TASK DESCRIPTION. Leaving every image behind, reproduce the records word for word.

PROVIDED DATA.

+++

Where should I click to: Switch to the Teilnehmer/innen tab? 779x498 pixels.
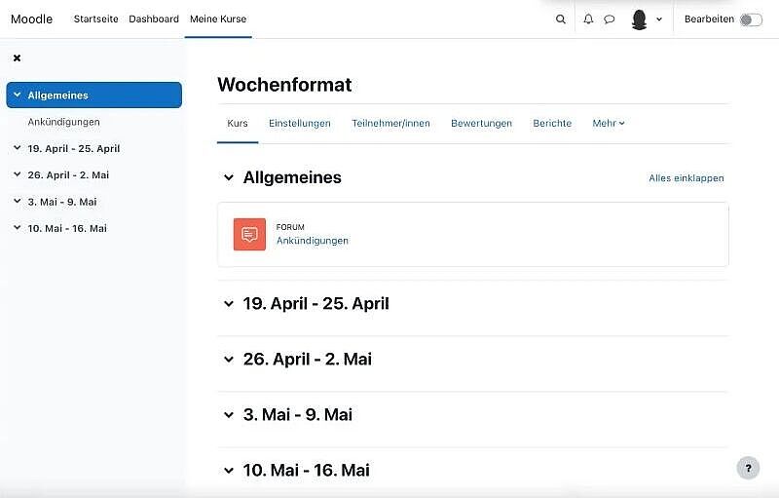click(390, 124)
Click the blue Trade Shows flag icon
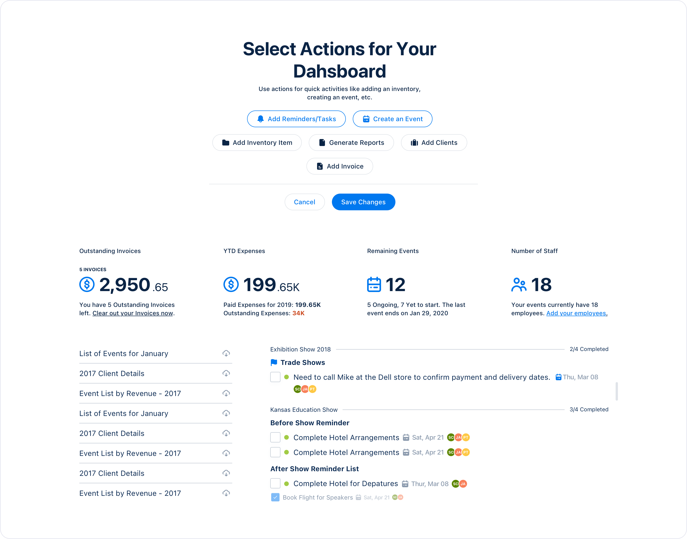687x539 pixels. [x=274, y=362]
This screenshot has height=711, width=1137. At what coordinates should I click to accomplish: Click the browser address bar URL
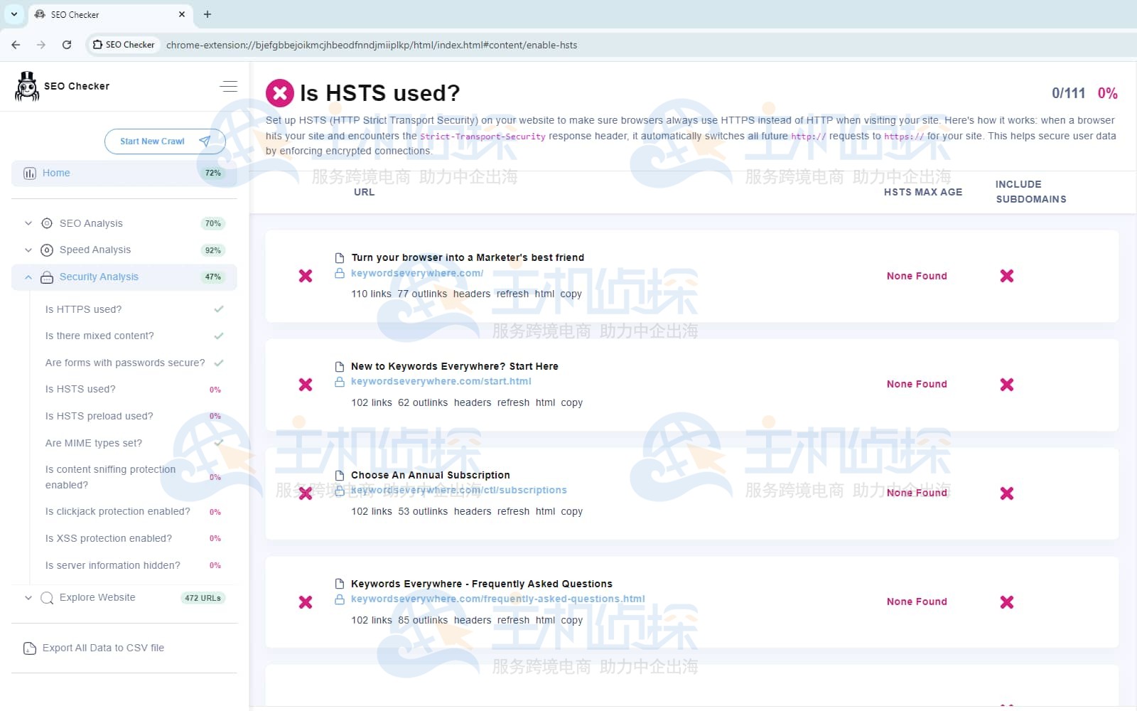click(372, 45)
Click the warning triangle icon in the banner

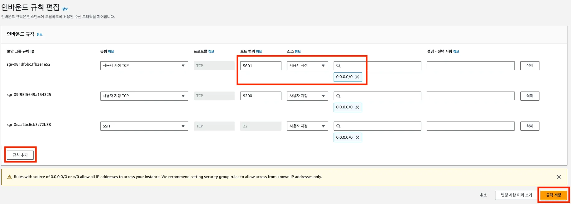coord(9,177)
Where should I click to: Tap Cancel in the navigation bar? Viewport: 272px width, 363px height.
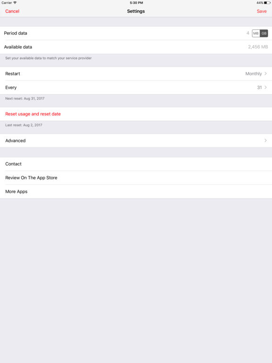(12, 11)
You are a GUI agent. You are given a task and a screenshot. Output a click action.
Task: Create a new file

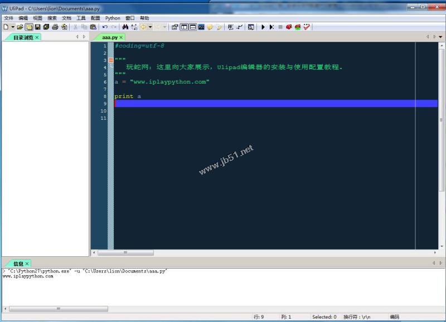click(x=5, y=27)
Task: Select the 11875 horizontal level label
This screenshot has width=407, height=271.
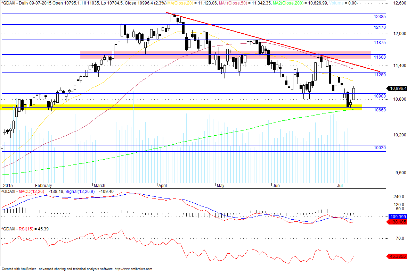Action: 380,42
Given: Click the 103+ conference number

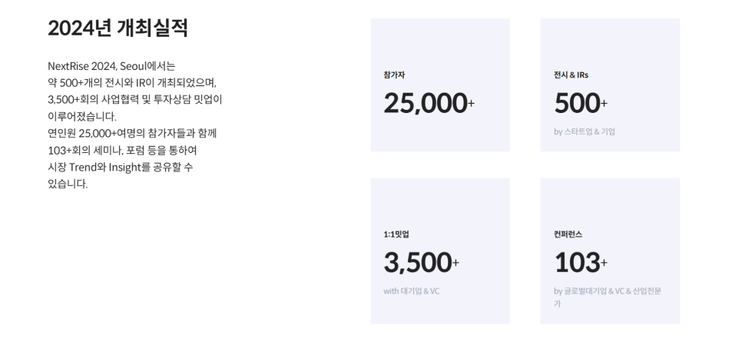Looking at the screenshot, I should [581, 262].
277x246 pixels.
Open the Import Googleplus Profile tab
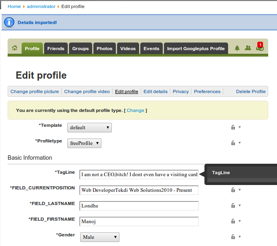196,49
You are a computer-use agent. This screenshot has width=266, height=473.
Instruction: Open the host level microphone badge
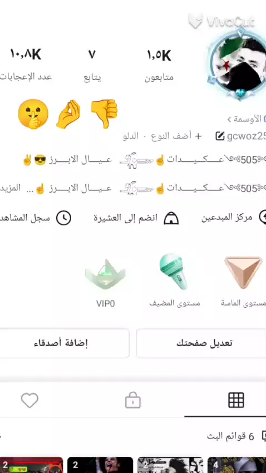pos(174,271)
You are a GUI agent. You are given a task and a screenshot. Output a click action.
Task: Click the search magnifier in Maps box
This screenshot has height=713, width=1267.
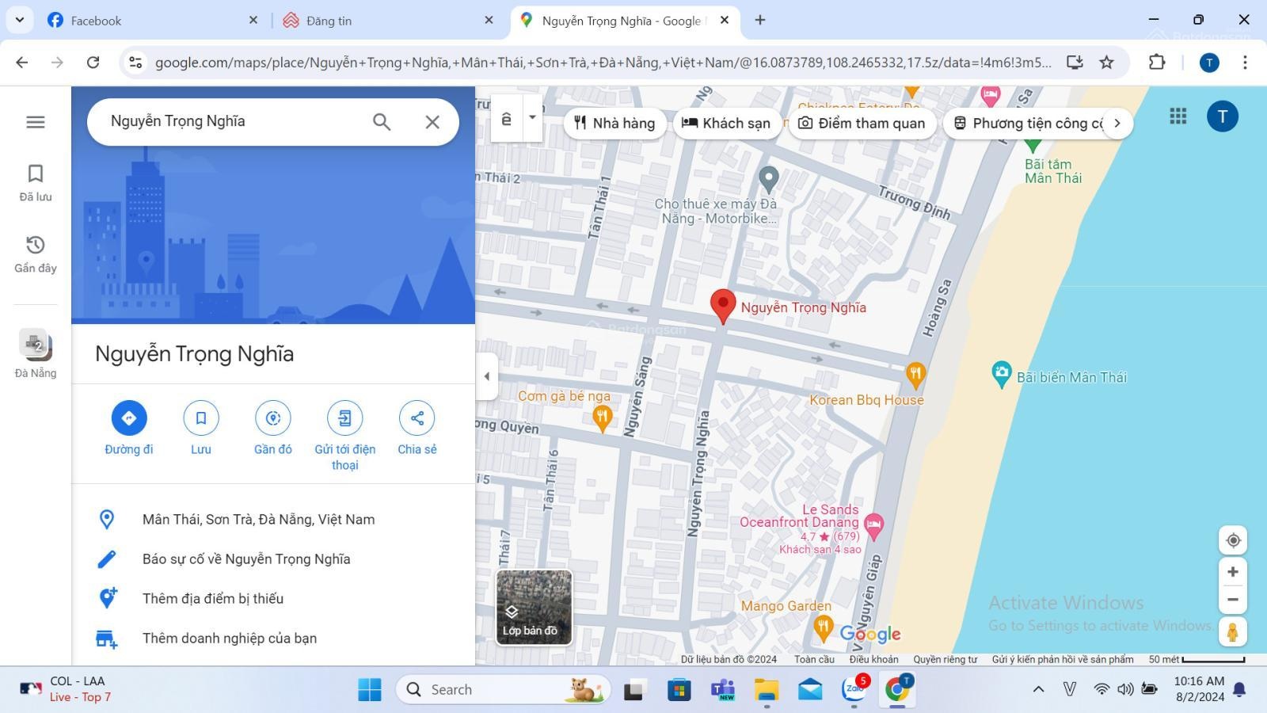382,122
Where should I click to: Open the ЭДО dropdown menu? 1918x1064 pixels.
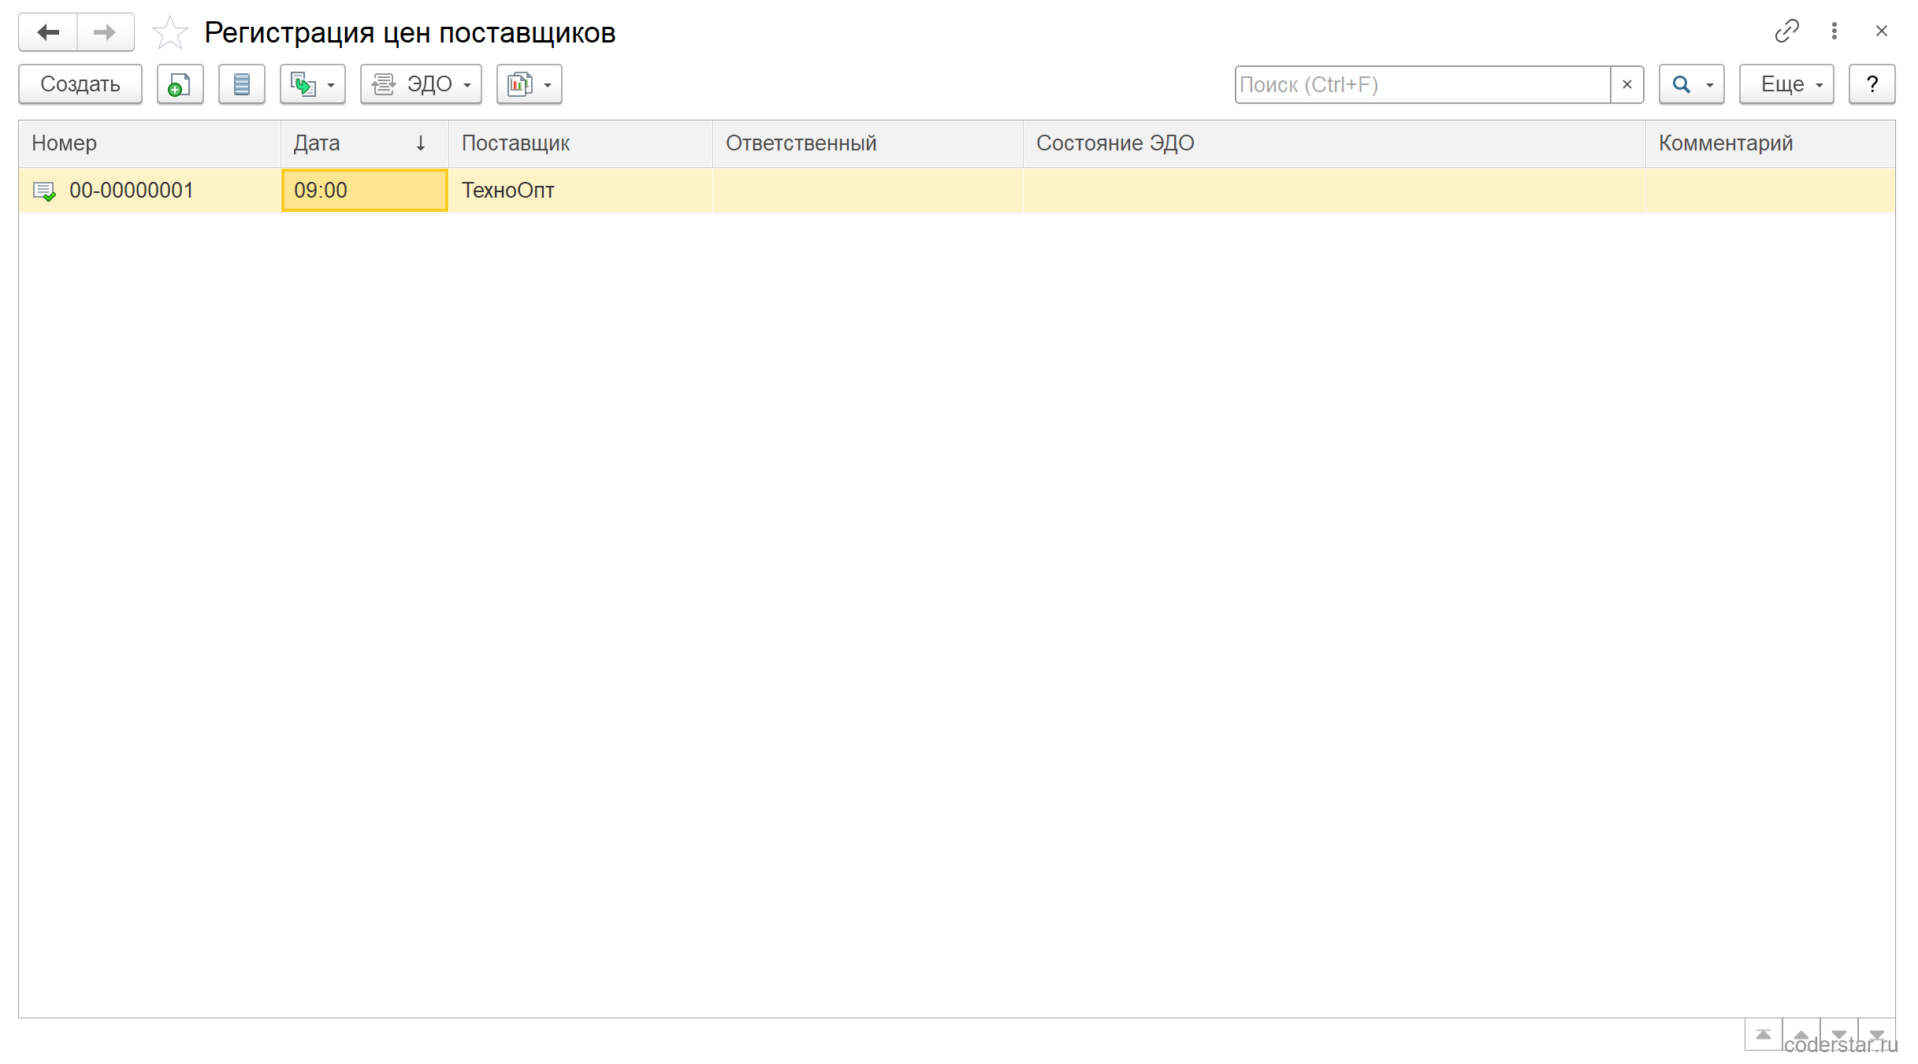421,84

+++

RESPONSE AREA.
Where should I click to: Switch to the Teilnehmer/innen tab? 779x498 pixels.
click(390, 124)
Click the blue Trade Shows flag icon
687x539 pixels. [x=274, y=362]
This screenshot has height=711, width=1137. At what coordinates should I click to accomplish: Click the browser address bar URL
click(372, 45)
Click the warning triangle icon in the banner

coord(9,177)
Where should I click to: Tap Cancel in the navigation bar? Viewport: 272px width, 363px height.
(12, 11)
You are a GUI agent. You are given a task and a screenshot. Output a click action.
Task: Create a new file

click(x=5, y=27)
Task: Select the 11875 horizontal level label
This screenshot has width=407, height=271.
Action: 380,42
Given: Click the 103+ conference number

Looking at the screenshot, I should [581, 262].
277x246 pixels.
Open the Import Googleplus Profile tab
196,49
You are a computer-use agent. This screenshot has width=266, height=473.
Instruction: Open the host level microphone badge
pos(174,271)
You are a GUI agent. You are given a task and a screenshot. Output a click action.
Task: Click the search magnifier in Maps box
This screenshot has height=713, width=1267.
382,122
Where should I click to: Open the ЭДО dropdown menu? 1918x1064 pixels.
421,84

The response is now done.